■ Dataset records

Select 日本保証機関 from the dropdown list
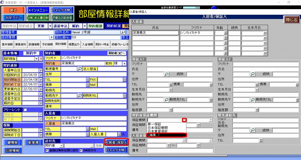Viewport: 301px width, 160px height. coord(158,128)
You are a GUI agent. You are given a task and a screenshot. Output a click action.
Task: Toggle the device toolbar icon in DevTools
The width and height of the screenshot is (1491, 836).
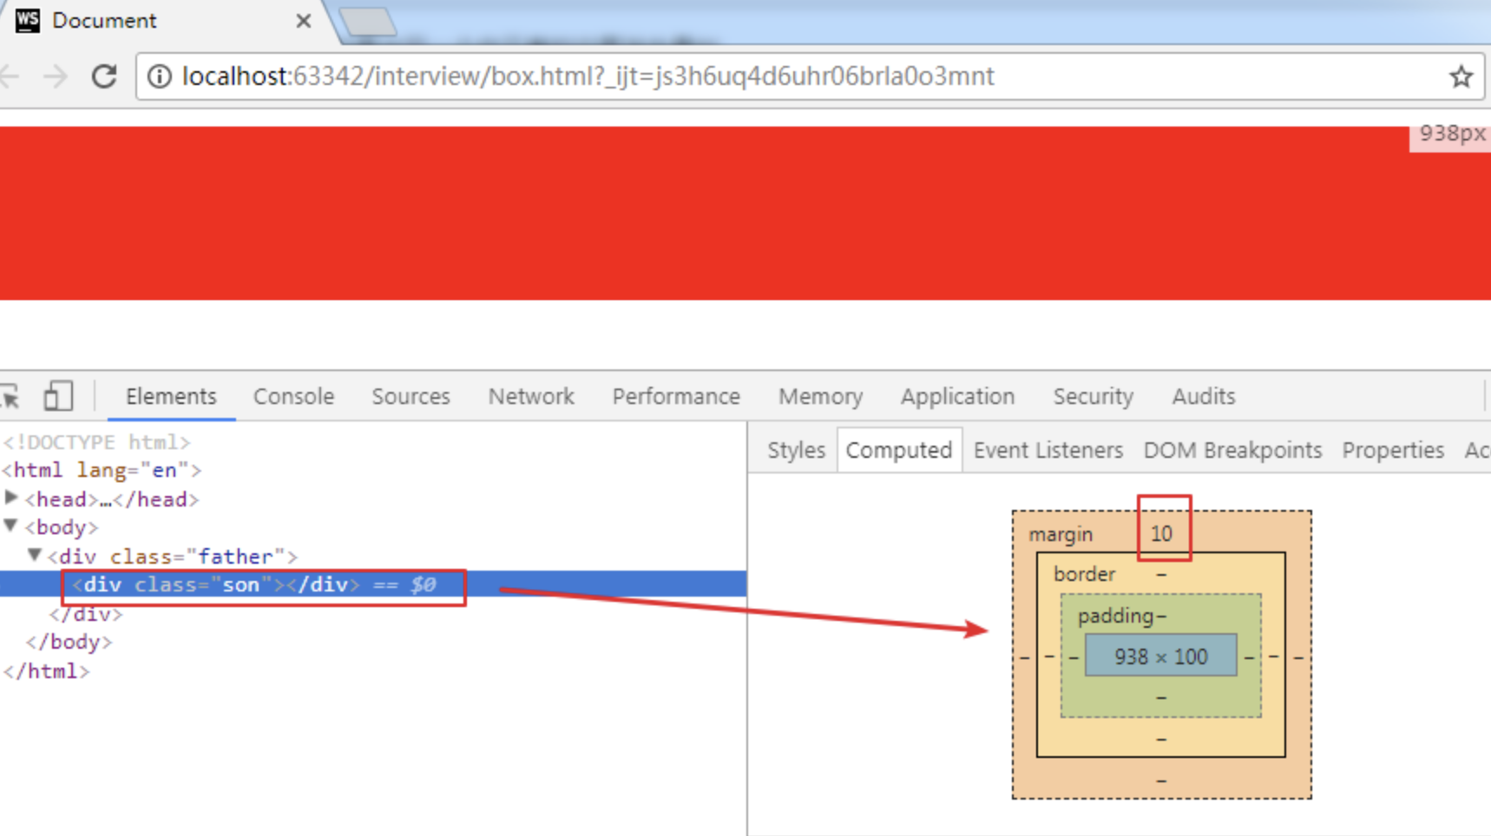click(x=58, y=396)
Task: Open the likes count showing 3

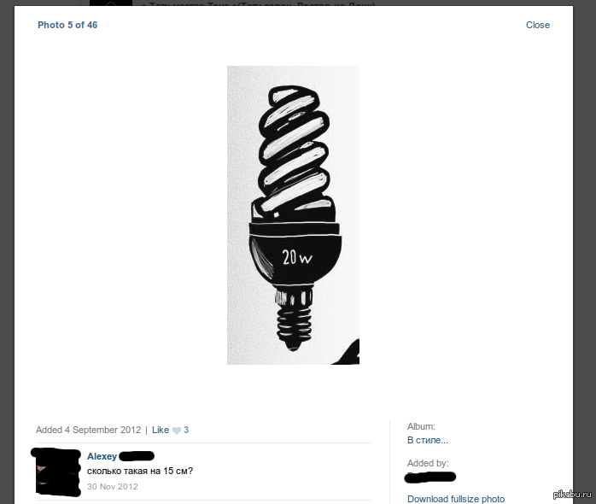Action: pyautogui.click(x=186, y=430)
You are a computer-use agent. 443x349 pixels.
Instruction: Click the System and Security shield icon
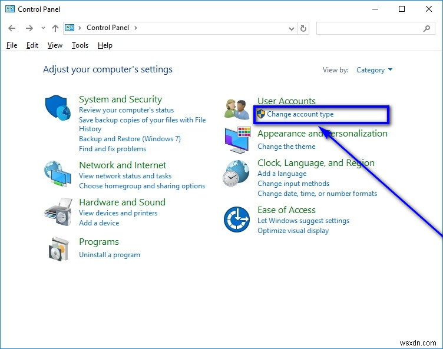click(x=58, y=108)
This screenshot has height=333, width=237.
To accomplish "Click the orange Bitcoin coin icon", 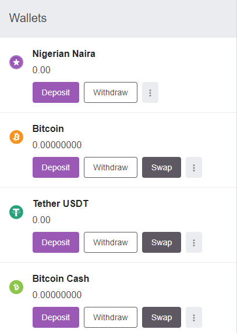I will (16, 137).
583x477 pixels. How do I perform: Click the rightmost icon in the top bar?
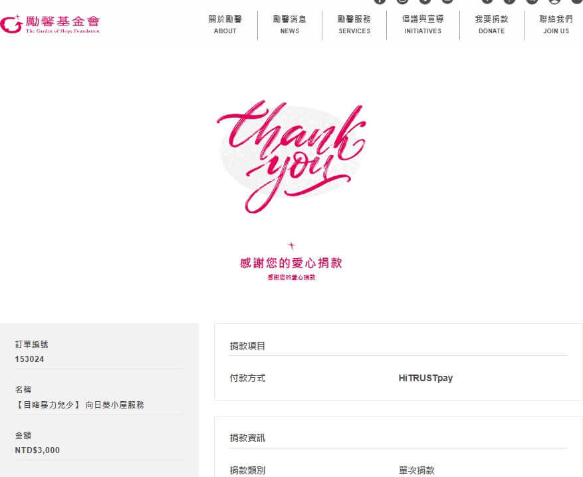click(576, 1)
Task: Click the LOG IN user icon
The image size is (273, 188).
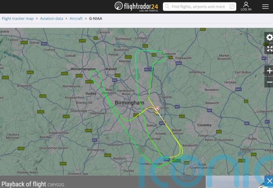Action: [x=246, y=6]
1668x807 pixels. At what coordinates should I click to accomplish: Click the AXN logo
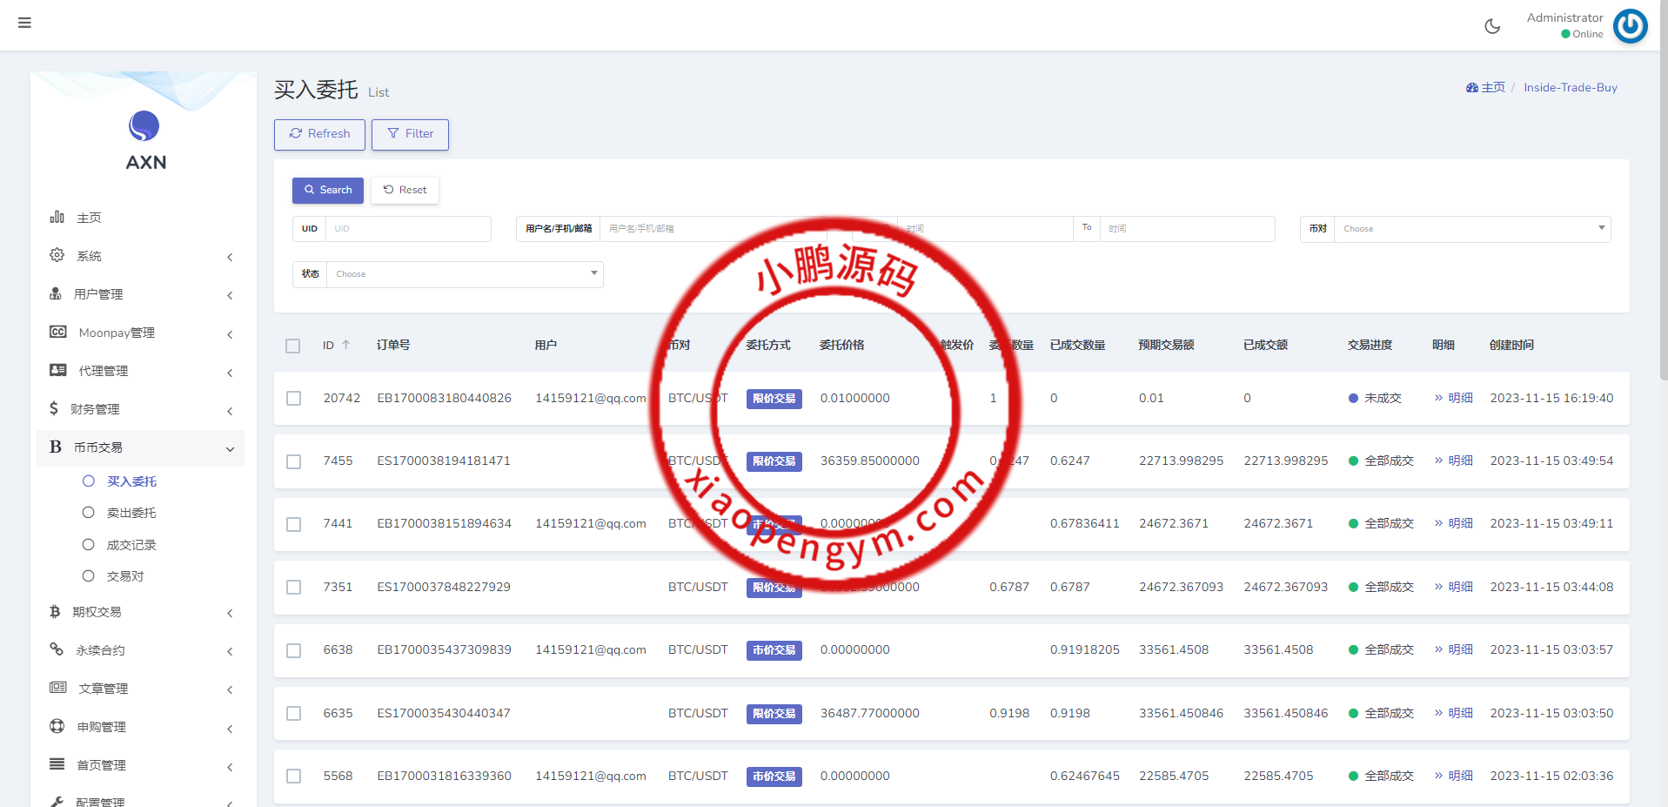[144, 141]
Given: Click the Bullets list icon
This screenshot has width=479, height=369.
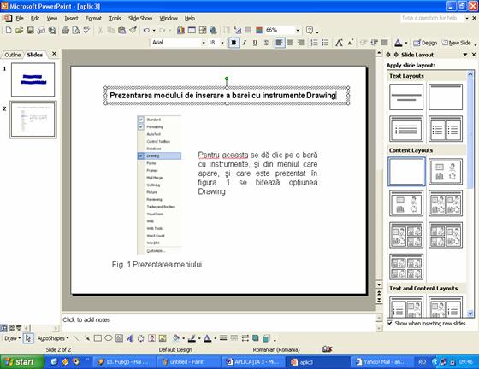Looking at the screenshot, I should 325,43.
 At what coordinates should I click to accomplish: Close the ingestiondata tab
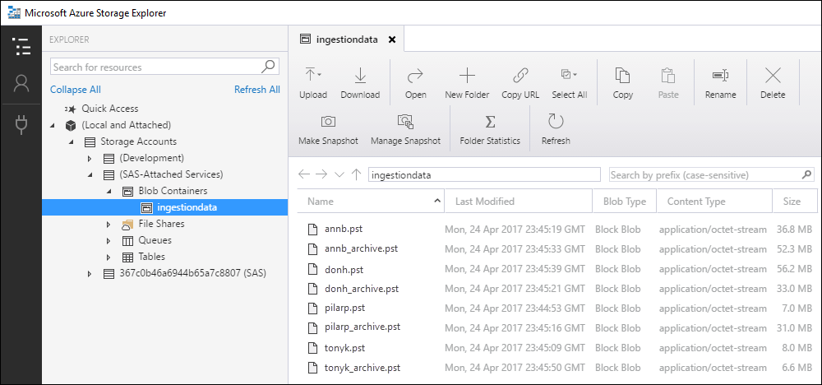point(392,39)
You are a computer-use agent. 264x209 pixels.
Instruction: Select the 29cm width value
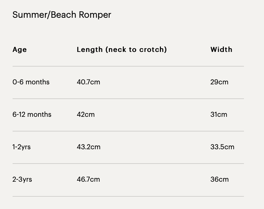(219, 82)
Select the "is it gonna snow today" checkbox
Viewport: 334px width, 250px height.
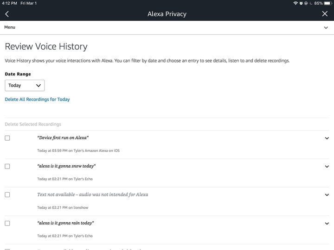(x=7, y=166)
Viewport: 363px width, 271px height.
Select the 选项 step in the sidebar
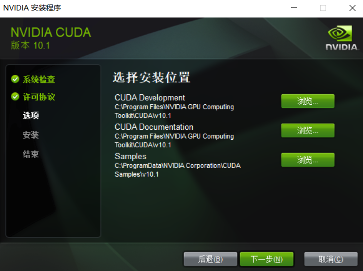pos(31,115)
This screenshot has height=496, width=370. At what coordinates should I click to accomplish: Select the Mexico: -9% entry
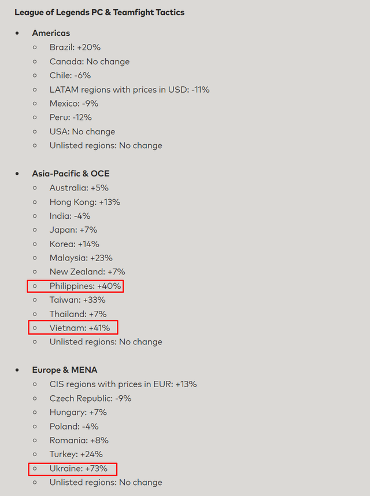[73, 104]
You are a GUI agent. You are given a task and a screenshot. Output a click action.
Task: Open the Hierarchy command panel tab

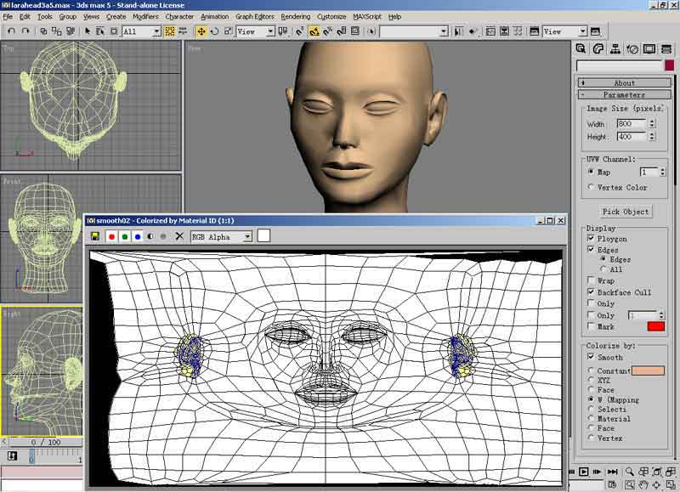(x=615, y=48)
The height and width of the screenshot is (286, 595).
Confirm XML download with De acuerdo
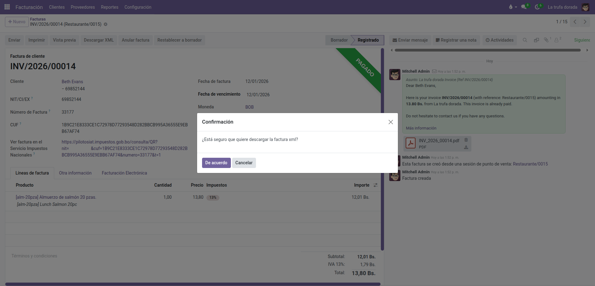click(x=216, y=163)
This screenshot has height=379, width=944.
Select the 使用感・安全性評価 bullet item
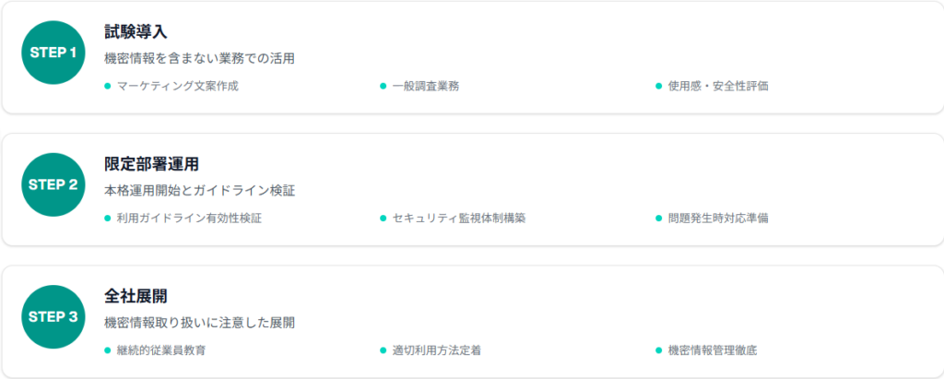(717, 86)
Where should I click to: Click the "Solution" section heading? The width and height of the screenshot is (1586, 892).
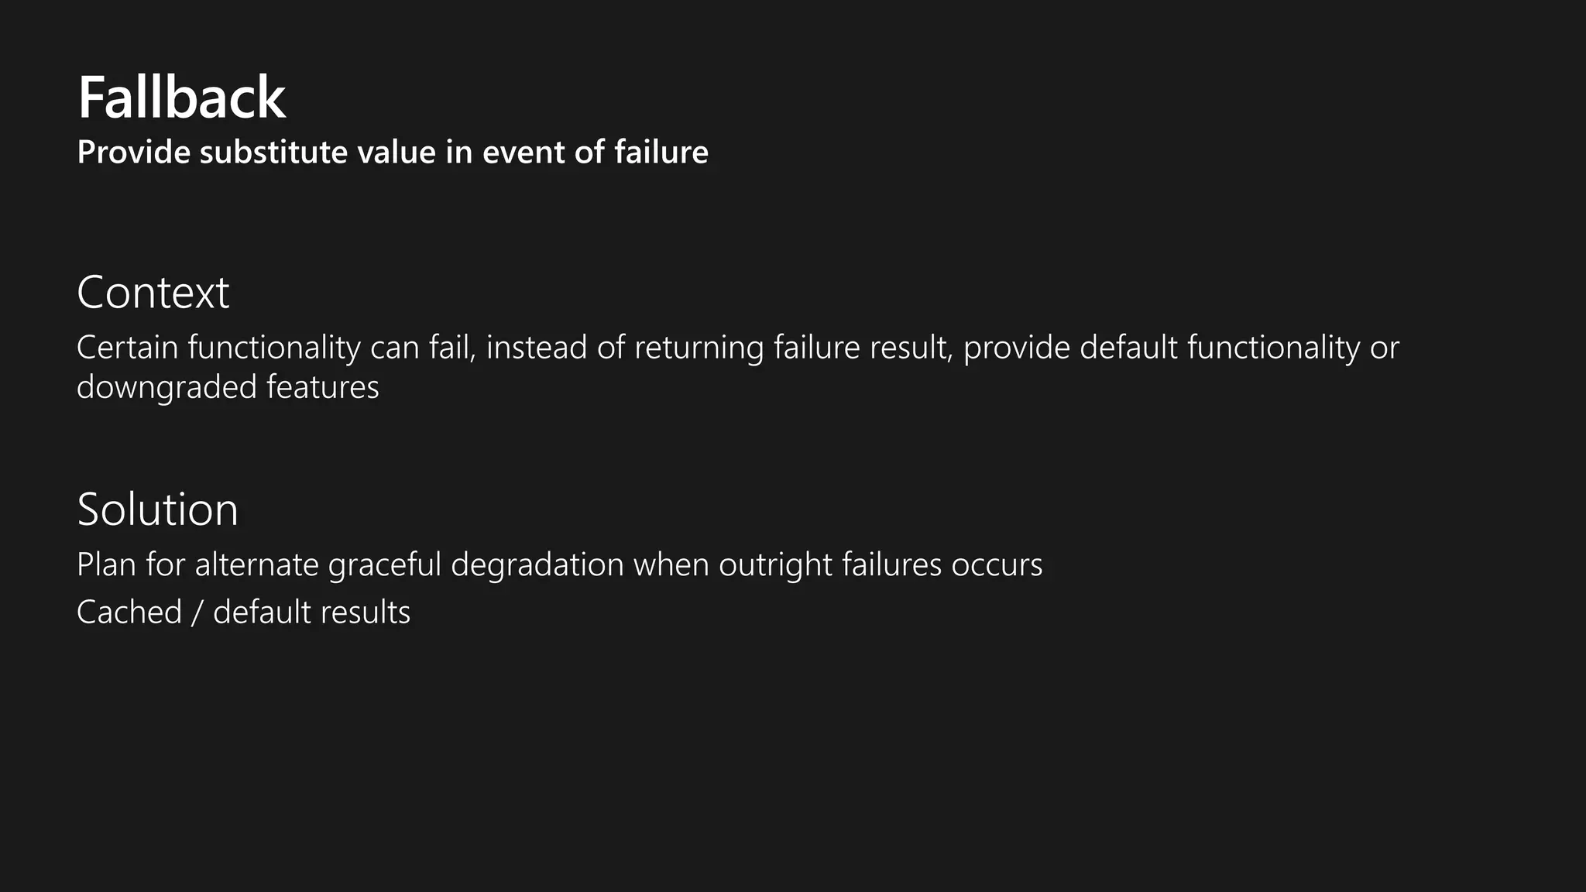158,509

■ What you have to do
Repeat exactly and only the lines from the one holding "This screenshot has height=379, width=944." through the final line of the entries; no pictures.

■ Your response
This screenshot has height=379, width=944.
Select the 使用感・安全性評価 bullet item
(717, 86)
Where should I click to: Click the "Solution" section heading? The width and height of the screenshot is (1586, 892).
158,509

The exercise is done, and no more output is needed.